All of this was known to the people in the room when ISO
made its
decision to reject Simon and Speck (after deliberating about
this for
more than 3 years. Not because there were disagreements but
because we
wanted to give the NSA a fair chance). These people also got
a first
hand impression of how poorly the people the NSA sent fare
with
_technical_ questions, basically refusing to answer all, and
throwing
tantrums instead. And then, the ISO people also saw another
thing.
During the discussions I asked the NSA two non-technical
questions (from
a crypto point of view. These are technical questions from
a
standardization point of view):     - Q: You claim that third party analysis is indicative
of the
algorithm's real security. Were you aware of all these
results when you
published the algorithms, or are any of them better than
what you knew of?
    - A: I refuse to answer that
    -Q: Are you aware of any cryptanalytic results better
than those
already found by academia?
    -A: I refuse to answer that either.

Now, there seem to be some notion that the people in ISO are
bureaucrats
with limited understanding in cryptography. The truth is
that WG 2 (the
cryptography experts) includes people like Kan Yasuda, Shiho
Moriai, Dan
Berenstein, Pascal Paillier, Tanja Lange, Orr Dunkelman and
Jian Guo
(partial list). You can't say that they don't know what
they're doing.
Which is why, having all this information, we decided that
including
these algorithms in one of our standards would undermine the
trust
people have in ISO and the work it is doing.

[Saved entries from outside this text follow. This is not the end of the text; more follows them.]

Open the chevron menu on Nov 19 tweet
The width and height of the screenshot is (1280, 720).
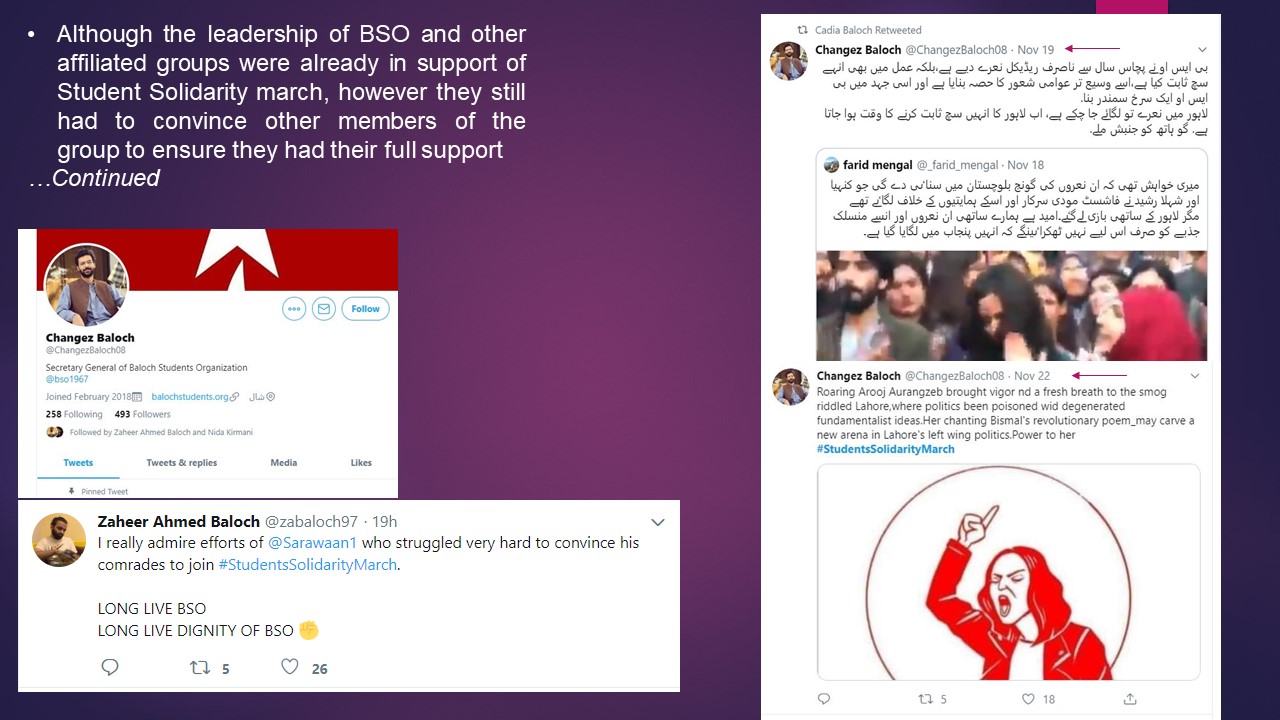click(x=1202, y=50)
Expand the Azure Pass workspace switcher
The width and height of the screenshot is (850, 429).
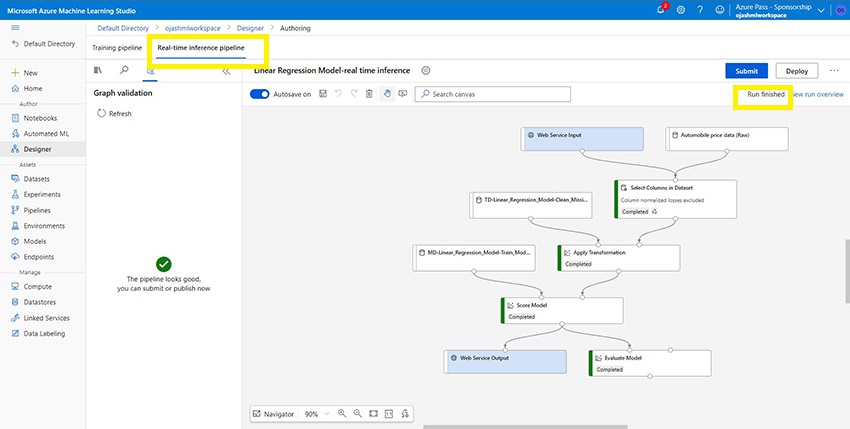point(822,9)
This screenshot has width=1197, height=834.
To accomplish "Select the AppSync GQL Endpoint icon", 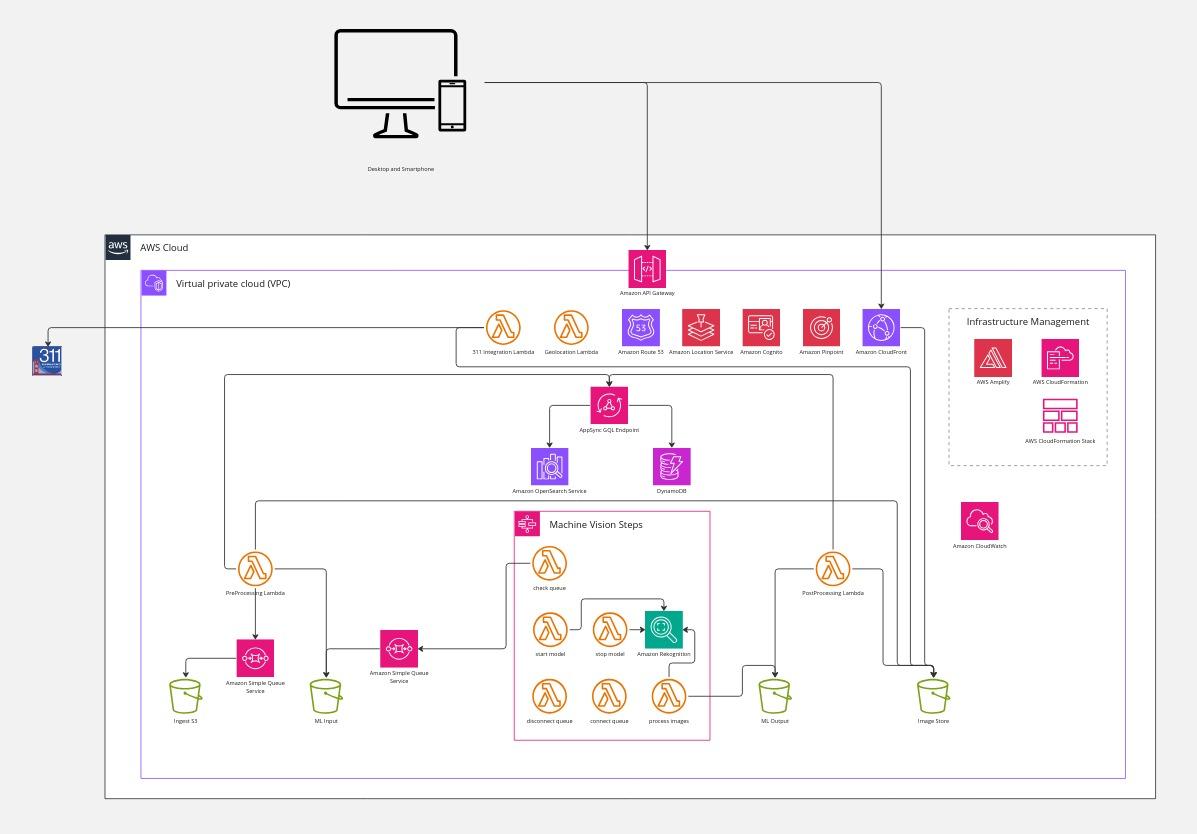I will [610, 405].
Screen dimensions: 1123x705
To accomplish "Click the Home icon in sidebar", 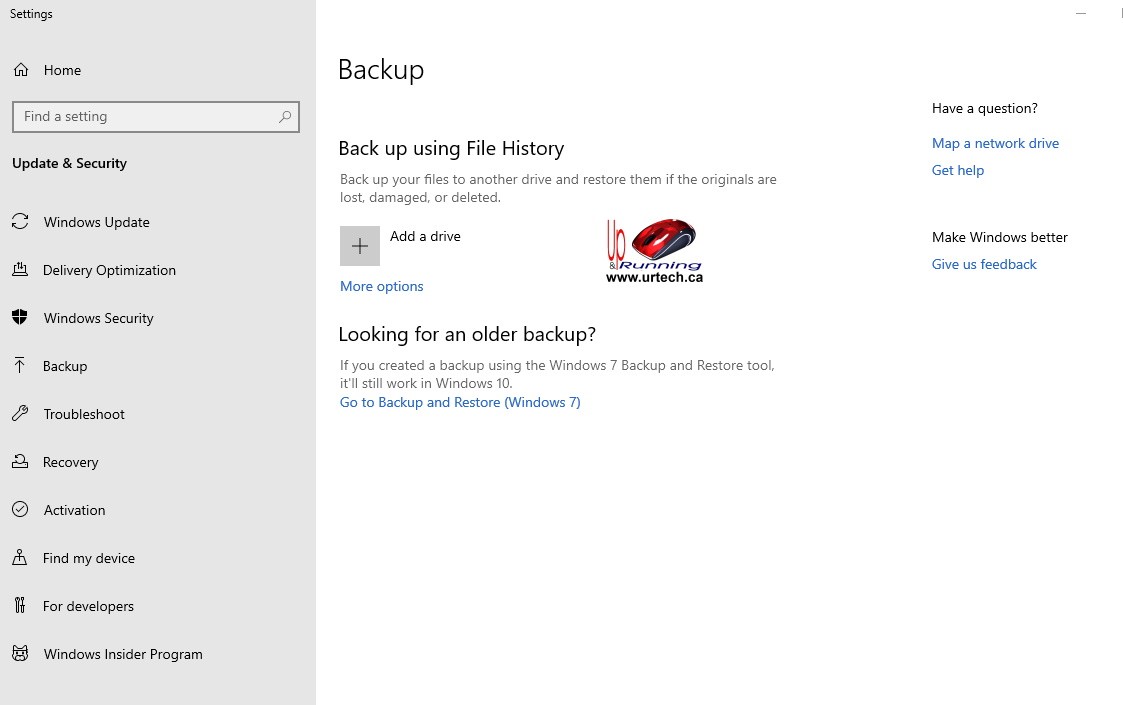I will pyautogui.click(x=20, y=70).
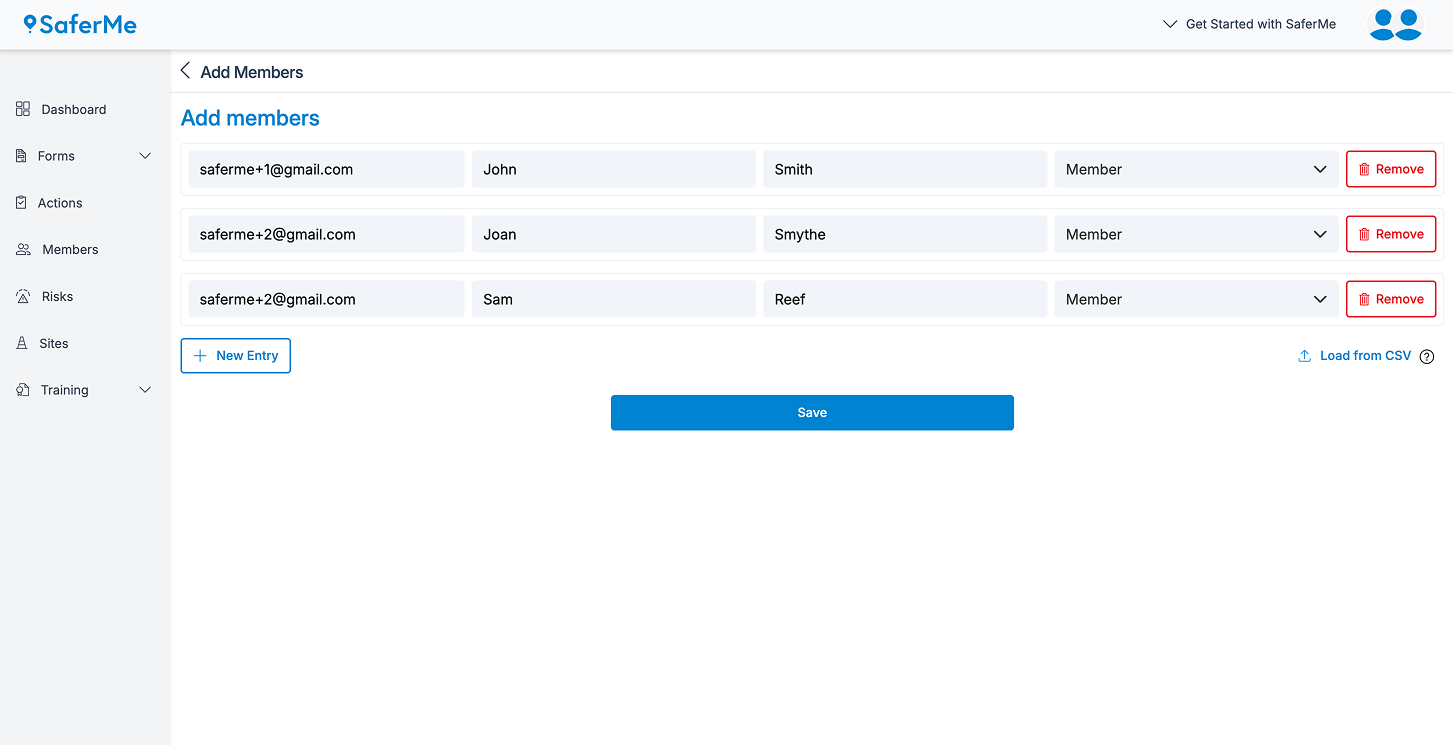
Task: Open Load from CSV
Action: tap(1355, 355)
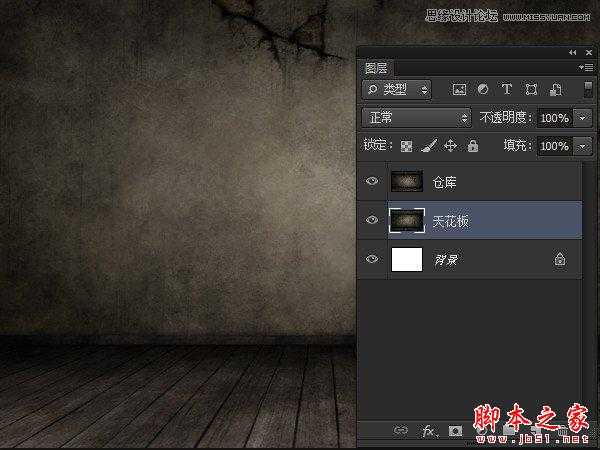
Task: Open the fx layer style menu
Action: click(429, 431)
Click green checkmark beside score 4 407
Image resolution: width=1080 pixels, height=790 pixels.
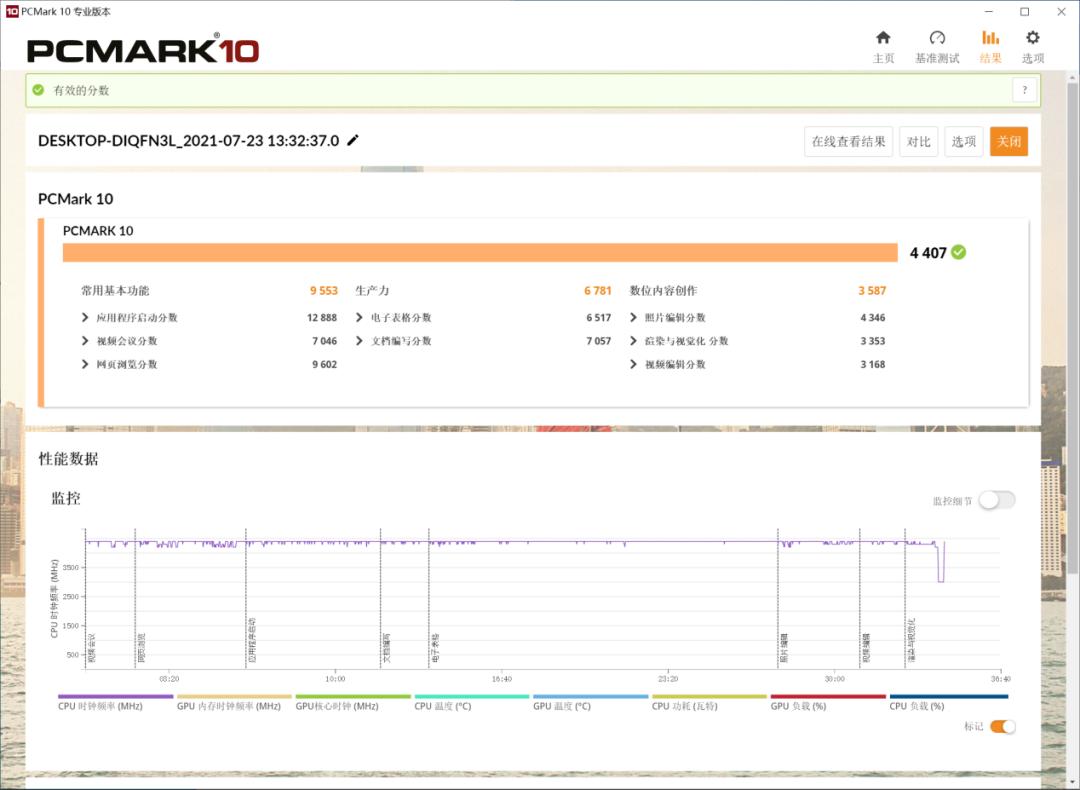959,253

Note that in parallel to the Simon and Speck process, people
from the
NSA (different from those involved in Simon and Speck) are
successfully
promoting at least two other projects. So you can't say that
there
really is a significant anti-NSA bias either. No, these
algorithms seem
insecure, attacks against them keep improving, their
designers either
refuse to answer basic questions about their security or
lie... What
other conclusion could we have reached except that there
might be a
security problem with these algorithms?

This of course brings us back to the question asked early in
this thread:

support for SM4 was just added too, which is a Chinese
government standard. Are you going to send a patch to
remove that
too, or is it just NSA designed algorithms that are not
okay?
This seems pretty obvious to me. If you don't feel
comfortable with SM4,
don't add it either. There are at least that many reasons to
distrust
the Chinese government as there are to distrust the NSA.

However, the answer to the question
Could you say a little more about what it is that
separates Speck from SM4
for you?
is a bit different. There are two main things that separate
Speck from
SM4. Firstly, it seems more secure. This is either because
it actually
is more secure, or because the Chinese did a better job in
hiding their
backdoors; but at least it doesn't scream "something strange
is going on
here!!!". Second, SM4 is also being standardized in ISO
these days and
the Chinese are very cooperative with the process. Whatever
question you
have about this algorithm, I can get you an answer from the
person
promoting SM4. This inspires confidence in the algorithm and
the
process. Is this enough? I don't think so. But being a
member of ISO I'm
bound by certain rules that don't allow me to reject
algorithms based on
my intuition, so it seems that SM4 (as well as LEA and
Kuznyechik) would
probably find their way into the respective standards.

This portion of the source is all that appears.